* Stored data *
*** Begin section ***

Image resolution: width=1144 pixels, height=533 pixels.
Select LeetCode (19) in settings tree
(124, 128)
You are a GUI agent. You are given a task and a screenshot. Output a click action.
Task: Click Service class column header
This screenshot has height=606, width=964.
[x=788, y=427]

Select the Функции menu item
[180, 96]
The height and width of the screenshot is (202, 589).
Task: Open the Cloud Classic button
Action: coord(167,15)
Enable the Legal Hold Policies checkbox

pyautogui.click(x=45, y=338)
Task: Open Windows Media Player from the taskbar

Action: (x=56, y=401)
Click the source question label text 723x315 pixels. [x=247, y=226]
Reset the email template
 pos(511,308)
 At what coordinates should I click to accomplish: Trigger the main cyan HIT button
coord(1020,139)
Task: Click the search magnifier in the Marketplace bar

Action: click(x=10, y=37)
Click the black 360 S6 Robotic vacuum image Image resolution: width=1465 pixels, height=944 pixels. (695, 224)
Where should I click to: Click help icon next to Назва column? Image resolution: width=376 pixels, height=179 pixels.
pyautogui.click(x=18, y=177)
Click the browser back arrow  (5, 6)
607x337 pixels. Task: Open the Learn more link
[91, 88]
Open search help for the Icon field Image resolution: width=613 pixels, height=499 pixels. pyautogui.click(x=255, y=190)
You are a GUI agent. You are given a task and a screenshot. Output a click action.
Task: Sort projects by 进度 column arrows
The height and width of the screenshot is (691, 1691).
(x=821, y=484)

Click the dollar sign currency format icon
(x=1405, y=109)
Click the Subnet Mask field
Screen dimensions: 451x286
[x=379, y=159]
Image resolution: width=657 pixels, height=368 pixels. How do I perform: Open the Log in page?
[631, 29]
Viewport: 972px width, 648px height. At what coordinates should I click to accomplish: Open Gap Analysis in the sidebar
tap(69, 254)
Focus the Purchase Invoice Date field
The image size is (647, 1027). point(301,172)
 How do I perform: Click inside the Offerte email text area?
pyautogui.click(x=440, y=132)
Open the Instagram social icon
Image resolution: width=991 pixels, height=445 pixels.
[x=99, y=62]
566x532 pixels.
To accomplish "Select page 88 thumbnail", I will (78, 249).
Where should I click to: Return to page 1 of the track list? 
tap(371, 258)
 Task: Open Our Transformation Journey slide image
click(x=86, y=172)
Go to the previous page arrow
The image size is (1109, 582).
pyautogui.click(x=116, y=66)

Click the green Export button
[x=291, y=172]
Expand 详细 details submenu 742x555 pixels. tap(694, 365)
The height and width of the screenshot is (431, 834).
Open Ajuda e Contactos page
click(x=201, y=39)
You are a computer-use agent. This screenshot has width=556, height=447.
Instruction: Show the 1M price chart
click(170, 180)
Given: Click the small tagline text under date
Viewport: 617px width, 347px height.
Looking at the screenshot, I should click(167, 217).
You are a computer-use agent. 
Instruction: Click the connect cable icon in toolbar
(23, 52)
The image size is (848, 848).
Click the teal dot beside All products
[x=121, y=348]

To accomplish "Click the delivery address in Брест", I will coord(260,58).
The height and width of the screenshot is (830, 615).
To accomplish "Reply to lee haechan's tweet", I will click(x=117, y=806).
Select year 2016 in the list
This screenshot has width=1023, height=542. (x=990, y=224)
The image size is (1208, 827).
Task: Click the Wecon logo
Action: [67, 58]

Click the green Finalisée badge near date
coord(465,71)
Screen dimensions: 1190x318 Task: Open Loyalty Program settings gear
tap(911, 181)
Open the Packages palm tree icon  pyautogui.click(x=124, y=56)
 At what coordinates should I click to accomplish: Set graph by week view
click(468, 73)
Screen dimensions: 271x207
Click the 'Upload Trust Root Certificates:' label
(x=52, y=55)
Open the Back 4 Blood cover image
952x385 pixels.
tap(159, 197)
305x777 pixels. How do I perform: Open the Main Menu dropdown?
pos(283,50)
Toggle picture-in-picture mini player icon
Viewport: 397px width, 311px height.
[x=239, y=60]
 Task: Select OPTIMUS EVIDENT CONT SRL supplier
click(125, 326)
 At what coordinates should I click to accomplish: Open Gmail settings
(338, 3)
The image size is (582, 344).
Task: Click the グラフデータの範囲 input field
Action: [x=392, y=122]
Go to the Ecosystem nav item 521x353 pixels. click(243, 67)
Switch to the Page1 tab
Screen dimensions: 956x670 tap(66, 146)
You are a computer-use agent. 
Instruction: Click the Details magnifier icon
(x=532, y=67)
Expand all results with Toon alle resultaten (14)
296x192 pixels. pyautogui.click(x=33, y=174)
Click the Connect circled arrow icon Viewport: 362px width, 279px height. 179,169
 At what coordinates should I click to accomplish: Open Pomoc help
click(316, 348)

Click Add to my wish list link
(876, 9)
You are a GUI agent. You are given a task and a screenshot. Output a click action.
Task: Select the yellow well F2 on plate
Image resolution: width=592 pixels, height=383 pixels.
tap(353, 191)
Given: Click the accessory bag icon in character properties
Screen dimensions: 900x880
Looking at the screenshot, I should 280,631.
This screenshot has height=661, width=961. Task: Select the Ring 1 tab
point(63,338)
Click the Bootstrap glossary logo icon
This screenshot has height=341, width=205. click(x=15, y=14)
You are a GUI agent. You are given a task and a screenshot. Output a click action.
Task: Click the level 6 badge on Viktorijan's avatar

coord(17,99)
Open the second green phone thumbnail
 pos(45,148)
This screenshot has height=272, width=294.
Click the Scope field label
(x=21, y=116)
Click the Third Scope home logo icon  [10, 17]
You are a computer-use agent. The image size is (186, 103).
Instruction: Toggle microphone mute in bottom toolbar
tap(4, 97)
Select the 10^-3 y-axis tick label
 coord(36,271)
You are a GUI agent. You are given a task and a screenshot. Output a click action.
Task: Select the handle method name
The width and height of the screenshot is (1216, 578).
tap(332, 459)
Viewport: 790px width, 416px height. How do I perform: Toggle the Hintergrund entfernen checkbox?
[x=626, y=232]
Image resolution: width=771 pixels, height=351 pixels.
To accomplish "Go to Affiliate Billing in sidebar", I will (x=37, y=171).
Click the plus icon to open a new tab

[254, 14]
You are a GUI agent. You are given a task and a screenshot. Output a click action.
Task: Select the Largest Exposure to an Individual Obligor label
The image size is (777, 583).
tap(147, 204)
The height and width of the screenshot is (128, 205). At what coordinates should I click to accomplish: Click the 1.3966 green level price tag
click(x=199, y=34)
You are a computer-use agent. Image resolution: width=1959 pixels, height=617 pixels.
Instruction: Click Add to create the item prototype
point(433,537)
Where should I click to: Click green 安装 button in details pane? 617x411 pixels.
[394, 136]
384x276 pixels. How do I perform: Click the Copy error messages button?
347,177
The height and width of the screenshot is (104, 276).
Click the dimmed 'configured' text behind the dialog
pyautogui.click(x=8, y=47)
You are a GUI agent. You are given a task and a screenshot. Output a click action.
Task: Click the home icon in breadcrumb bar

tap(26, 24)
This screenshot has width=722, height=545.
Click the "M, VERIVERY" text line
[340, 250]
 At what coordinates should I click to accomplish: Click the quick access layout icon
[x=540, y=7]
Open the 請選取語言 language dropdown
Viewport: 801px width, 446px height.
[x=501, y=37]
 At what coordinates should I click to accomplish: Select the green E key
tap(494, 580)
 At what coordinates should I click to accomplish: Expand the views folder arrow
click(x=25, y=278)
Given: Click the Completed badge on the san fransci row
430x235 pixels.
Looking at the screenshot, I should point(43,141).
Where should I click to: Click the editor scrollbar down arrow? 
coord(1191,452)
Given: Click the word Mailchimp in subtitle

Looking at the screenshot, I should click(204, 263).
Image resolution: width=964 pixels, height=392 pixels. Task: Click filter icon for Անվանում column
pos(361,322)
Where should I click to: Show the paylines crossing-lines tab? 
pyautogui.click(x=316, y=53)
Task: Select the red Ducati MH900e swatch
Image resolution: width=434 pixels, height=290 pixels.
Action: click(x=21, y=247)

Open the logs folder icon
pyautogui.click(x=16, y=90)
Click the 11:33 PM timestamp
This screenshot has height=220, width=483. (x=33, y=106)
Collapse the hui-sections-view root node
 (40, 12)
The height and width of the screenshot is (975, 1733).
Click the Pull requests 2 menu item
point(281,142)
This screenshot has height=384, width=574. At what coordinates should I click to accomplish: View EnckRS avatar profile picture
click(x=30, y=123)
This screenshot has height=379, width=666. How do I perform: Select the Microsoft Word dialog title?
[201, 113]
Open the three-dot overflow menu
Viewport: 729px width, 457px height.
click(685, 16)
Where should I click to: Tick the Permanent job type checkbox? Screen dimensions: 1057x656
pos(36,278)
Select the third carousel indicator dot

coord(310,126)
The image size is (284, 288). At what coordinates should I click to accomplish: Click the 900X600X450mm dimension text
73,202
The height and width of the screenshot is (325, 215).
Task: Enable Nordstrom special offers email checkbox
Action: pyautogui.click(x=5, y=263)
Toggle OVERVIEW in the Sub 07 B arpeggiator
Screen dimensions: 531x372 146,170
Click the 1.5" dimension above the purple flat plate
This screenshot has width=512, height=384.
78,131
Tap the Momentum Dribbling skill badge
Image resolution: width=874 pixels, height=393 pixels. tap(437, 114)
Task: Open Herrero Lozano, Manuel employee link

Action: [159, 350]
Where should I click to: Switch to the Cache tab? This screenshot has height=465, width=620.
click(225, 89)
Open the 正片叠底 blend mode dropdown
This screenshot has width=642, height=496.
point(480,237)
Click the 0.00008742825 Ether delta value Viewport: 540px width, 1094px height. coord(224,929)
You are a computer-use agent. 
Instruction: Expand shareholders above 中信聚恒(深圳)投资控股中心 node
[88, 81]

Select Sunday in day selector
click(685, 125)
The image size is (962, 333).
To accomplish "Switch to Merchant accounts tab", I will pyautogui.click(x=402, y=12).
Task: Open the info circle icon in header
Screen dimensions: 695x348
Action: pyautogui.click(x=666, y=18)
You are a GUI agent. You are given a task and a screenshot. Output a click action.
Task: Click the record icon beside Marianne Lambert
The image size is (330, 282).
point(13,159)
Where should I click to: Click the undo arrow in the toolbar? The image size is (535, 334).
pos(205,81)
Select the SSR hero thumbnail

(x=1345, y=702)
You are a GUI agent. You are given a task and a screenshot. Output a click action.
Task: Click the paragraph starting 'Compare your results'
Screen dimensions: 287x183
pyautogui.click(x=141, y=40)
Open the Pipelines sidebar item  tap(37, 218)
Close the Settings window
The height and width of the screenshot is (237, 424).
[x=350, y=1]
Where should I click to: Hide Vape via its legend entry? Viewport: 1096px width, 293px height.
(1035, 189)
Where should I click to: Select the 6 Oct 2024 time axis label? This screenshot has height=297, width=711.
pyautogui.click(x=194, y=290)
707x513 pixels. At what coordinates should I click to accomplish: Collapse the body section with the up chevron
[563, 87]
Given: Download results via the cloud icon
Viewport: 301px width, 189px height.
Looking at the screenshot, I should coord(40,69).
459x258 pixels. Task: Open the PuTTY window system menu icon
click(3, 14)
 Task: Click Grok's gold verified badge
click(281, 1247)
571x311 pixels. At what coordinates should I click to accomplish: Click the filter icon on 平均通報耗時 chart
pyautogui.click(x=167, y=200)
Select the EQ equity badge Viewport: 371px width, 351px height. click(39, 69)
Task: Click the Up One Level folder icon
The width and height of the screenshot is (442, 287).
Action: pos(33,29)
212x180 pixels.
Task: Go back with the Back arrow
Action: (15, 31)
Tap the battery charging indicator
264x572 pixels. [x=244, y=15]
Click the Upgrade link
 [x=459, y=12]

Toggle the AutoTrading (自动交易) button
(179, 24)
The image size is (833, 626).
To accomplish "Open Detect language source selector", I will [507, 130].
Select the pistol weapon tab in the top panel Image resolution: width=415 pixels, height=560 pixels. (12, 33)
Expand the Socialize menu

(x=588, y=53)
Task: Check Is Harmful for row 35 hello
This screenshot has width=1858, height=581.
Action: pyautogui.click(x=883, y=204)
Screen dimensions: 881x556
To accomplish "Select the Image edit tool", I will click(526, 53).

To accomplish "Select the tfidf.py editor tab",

*** End section ***

Print, without alteration, only the lines above between the one holding "Select the Функции menu item" and the one holding "Click the black", inclusive.

* Result of the task *
Select the Функции menu item
[180, 96]
The height and width of the screenshot is (202, 589).
Task: Open the Cloud Classic button
Action: coord(167,15)
Enable the Legal Hold Policies checkbox

pyautogui.click(x=45, y=338)
Task: Open Windows Media Player from the taskbar

Action: (x=56, y=401)
Click the source question label text 723x315 pixels. [x=247, y=226]
Reset the email template
 pos(511,308)
 At what coordinates should I click to accomplish: Trigger the main cyan HIT button
coord(1020,139)
Task: Click the search magnifier in the Marketplace bar

Action: click(x=10, y=37)
Click the black 360 S6 Robotic vacuum image Image resolution: width=1465 pixels, height=944 pixels. (695, 224)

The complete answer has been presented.